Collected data
==================================================
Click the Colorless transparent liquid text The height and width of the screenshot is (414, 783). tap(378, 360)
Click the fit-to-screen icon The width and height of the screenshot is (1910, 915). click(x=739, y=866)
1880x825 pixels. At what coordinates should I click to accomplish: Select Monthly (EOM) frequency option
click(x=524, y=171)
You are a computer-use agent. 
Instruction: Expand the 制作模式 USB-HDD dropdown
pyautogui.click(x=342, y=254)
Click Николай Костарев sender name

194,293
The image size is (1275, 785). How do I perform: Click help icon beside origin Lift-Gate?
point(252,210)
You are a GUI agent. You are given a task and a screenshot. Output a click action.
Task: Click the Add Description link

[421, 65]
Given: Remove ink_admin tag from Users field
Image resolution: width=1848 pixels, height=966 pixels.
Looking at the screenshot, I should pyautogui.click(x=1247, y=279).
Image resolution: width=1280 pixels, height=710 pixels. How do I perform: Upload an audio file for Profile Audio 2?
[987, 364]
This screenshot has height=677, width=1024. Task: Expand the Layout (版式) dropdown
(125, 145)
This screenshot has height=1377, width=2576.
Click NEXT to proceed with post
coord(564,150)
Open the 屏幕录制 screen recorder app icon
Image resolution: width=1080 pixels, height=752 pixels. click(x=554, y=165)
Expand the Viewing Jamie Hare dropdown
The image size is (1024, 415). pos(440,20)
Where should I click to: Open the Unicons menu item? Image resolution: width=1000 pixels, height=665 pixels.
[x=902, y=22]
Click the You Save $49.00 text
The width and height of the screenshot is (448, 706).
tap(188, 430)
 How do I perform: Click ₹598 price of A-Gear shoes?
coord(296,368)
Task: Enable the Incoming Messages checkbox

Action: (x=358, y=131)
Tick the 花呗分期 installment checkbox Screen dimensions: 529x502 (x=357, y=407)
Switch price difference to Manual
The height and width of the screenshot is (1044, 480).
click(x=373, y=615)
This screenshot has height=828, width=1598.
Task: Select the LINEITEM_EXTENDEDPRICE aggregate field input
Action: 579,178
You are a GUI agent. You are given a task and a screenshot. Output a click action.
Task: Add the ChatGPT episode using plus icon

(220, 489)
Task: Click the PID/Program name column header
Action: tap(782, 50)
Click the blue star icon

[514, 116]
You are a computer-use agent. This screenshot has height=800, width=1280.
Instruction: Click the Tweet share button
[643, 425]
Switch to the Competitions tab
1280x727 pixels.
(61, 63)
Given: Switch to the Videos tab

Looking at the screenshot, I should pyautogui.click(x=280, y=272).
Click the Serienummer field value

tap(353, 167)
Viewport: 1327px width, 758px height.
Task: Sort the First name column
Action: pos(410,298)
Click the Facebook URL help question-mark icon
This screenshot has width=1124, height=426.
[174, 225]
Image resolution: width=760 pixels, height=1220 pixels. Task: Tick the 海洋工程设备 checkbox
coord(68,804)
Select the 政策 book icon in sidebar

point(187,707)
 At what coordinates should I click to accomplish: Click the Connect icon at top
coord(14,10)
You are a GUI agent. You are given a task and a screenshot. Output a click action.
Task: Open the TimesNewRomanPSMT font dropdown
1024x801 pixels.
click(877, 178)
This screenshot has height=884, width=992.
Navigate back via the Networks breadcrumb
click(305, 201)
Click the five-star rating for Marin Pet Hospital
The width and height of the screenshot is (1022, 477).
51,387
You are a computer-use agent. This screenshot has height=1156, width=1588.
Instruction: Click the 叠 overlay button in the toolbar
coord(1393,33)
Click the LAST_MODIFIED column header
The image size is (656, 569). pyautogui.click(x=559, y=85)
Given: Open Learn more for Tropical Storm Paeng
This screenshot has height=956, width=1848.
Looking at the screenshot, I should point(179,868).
==================================================
Give exactly the lines from the one with "Instruction: Click the Tweet share button" to the end of the entries, nothing before them.

Instruction: Click the Tweet share button
[643, 425]
Switch to the Competitions tab
1280x727 pixels.
(61, 63)
Given: Switch to the Videos tab

Looking at the screenshot, I should pyautogui.click(x=280, y=272).
Click the Serienummer field value

tap(353, 167)
Viewport: 1327px width, 758px height.
Task: Sort the First name column
Action: pos(410,298)
Click the Facebook URL help question-mark icon
This screenshot has width=1124, height=426.
[174, 225]
Image resolution: width=760 pixels, height=1220 pixels. Task: Tick the 海洋工程设备 checkbox
coord(68,804)
Select the 政策 book icon in sidebar

point(187,707)
 At what coordinates should I click to accomplish: Click the Connect icon at top
coord(14,10)
You are a GUI agent. You are given a task and a screenshot. Output a click action.
Task: Open the TimesNewRomanPSMT font dropdown
1024x801 pixels.
click(877, 178)
This screenshot has height=884, width=992.
Navigate back via the Networks breadcrumb
click(305, 201)
Click the five-star rating for Marin Pet Hospital
The width and height of the screenshot is (1022, 477).
51,387
You are a computer-use agent. This screenshot has height=1156, width=1588.
Instruction: Click the 叠 overlay button in the toolbar
coord(1393,33)
Click the LAST_MODIFIED column header
The image size is (656, 569). pyautogui.click(x=559, y=85)
Given: Open Learn more for Tropical Storm Paeng
This screenshot has height=956, width=1848.
Looking at the screenshot, I should point(179,868).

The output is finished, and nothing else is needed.